The method used was not intended to allow the calculation of a precise LD50 value.

Results and discussion

Effect levels
Dose descriptor:
Effect level:
> 2 000 mg/kg bw
Based on:
test mat.
In step 1, one rat died on Day 1. The death seemed to be a consequence of the systemic toxic effect of the test item. All female rats in step 2 survived until the end of the 14-day observation period.
Clinical signs:
other: In group 1 clinical signs comprised of decreased activity (9 cases of 43 observations), diarrhea (14/43), piloerection (12/43) and irritability (1/43). Decreased activity (score -1; -2), diarrhea (score +1) and piloerection (score +1; +2) occurred in all
Gross pathology:
One rat spontaneously died during the study. In this animal autolysis was observed . This is considered to be a normal physiological process after death. The five other animals survived until the scheduled necropsy on Day 15. Slight hydrometra was observed in one female of the group 2. This is considered to be a physiological finding and connected to the cycle of the animal.
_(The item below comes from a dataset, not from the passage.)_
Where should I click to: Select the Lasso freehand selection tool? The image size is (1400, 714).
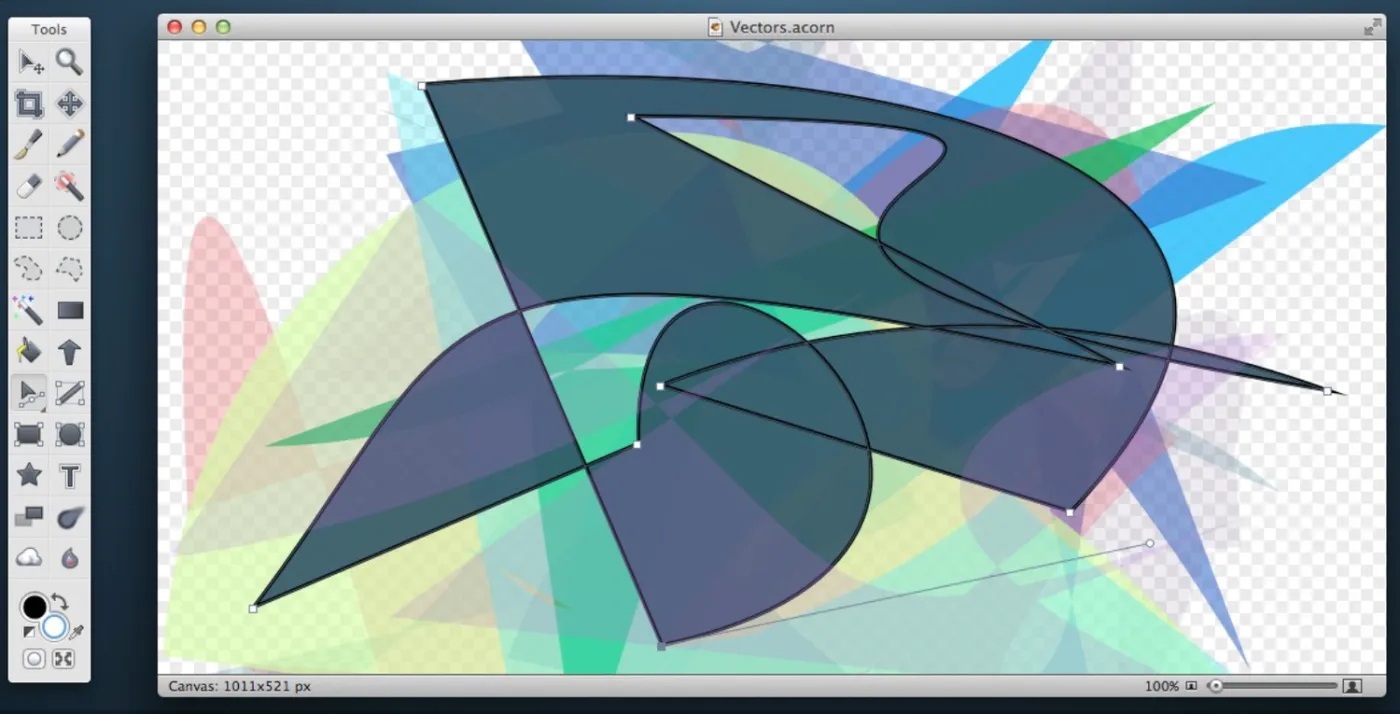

No pathological changes were found related to the effect of the test item during the macroscopic examination of animals.

Applicant's summary and conclusion

Interpretation of results:
not classified
Migrated information Criteria used for interpretation of results: EU
The oral LD50 of the test item, observed in a GLP compliant OECD 423 study, is >2000 mg/kg bw .
Executive summary:

In a GLP compliant acute oral toxicity study performed according to OECD 423 using the acute toxic class method, female Wistar rats were exposed in two groups of each three rats by gavage to a dose of 2000 mg/kg bw test item dissolved in sunflower oil. One animal died in group 1. Clinical signs in group 1 comprised of decreased activity, diarrhea, piloerection observed in all animals and irritability was observed in one animal. The clinical symptoms were detected between treatment day and Day 5. In group 2 decreased activity, diarrhea and piloerection occurred in all animals, but pain reaction and irritability was observed in one animal. The clinical symptoms were detected between treatment day and Day 4. One animal lost body weight in the first week, but the mean body weight of the other animals corresponded to their species and age throughout the study. Autopsy revealed no treatment related pathological changes. The LD50 of the test item was therefore determined to be > 2000 mg/kg bw.